__What you have to do__:
The required output is the line with "Confirm the formula with the checkmark icon" through the final line of the entries, each one exactly as it stands.
┄┄┄┄┄┄┄┄┄┄┄┄┄┄┄┄┄┄┄┄
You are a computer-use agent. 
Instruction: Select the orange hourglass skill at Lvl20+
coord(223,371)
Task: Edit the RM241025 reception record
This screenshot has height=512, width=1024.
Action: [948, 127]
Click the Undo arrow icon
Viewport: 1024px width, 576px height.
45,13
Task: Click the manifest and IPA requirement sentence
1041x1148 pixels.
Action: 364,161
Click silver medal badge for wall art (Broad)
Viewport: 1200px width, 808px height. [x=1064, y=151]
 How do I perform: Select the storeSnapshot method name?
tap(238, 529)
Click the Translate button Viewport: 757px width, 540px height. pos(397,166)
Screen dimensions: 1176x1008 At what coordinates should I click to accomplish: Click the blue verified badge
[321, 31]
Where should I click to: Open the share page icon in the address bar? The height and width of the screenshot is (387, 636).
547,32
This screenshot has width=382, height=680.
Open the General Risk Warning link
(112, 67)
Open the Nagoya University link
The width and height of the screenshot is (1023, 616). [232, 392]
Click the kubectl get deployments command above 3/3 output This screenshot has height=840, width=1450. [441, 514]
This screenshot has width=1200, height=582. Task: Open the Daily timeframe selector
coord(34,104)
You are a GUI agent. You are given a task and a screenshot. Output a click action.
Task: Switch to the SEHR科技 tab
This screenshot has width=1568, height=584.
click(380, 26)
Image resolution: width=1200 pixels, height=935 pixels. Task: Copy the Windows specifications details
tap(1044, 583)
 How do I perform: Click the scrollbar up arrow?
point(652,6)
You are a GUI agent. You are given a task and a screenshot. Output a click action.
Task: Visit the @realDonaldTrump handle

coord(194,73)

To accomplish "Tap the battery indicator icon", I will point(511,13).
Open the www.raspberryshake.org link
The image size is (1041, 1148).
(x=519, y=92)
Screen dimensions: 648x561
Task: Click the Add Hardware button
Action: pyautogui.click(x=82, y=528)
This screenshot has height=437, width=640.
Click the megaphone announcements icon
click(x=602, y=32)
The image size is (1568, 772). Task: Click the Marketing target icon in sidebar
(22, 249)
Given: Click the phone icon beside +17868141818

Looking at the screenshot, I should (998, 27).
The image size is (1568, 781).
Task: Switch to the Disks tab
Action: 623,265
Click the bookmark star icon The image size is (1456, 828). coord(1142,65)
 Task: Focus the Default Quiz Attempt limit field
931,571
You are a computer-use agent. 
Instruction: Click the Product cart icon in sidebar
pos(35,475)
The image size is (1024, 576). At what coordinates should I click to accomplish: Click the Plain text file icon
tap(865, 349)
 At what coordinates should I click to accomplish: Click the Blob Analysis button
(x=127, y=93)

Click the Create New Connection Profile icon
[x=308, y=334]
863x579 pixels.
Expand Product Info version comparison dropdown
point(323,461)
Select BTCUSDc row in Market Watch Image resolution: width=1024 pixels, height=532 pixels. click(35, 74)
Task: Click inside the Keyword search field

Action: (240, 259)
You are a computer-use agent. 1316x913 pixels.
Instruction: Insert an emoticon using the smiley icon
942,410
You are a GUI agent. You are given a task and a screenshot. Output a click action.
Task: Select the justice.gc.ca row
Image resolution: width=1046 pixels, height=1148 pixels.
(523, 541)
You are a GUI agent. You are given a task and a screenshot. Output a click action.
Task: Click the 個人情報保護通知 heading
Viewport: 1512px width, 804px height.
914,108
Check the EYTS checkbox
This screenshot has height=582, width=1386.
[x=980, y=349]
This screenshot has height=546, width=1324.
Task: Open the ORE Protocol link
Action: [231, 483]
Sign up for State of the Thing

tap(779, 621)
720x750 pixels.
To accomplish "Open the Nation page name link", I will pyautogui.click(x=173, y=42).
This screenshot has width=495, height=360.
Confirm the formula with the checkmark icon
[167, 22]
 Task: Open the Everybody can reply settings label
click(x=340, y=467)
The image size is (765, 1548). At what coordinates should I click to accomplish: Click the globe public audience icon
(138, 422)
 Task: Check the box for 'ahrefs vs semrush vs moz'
┄┄┄┄┄┄┄┄┄┄┄┄┄┄┄┄┄┄┄┄
__Response to this exercise__:
Confirm the formula with the checkmark icon
[167, 22]
 Task: Open the Everybody can reply settings label
click(x=340, y=467)
The image size is (765, 1548). At what coordinates should I click to accomplish: Click the globe public audience icon
(138, 422)
 Task: Check the box for 'ahrefs vs semrush vs moz'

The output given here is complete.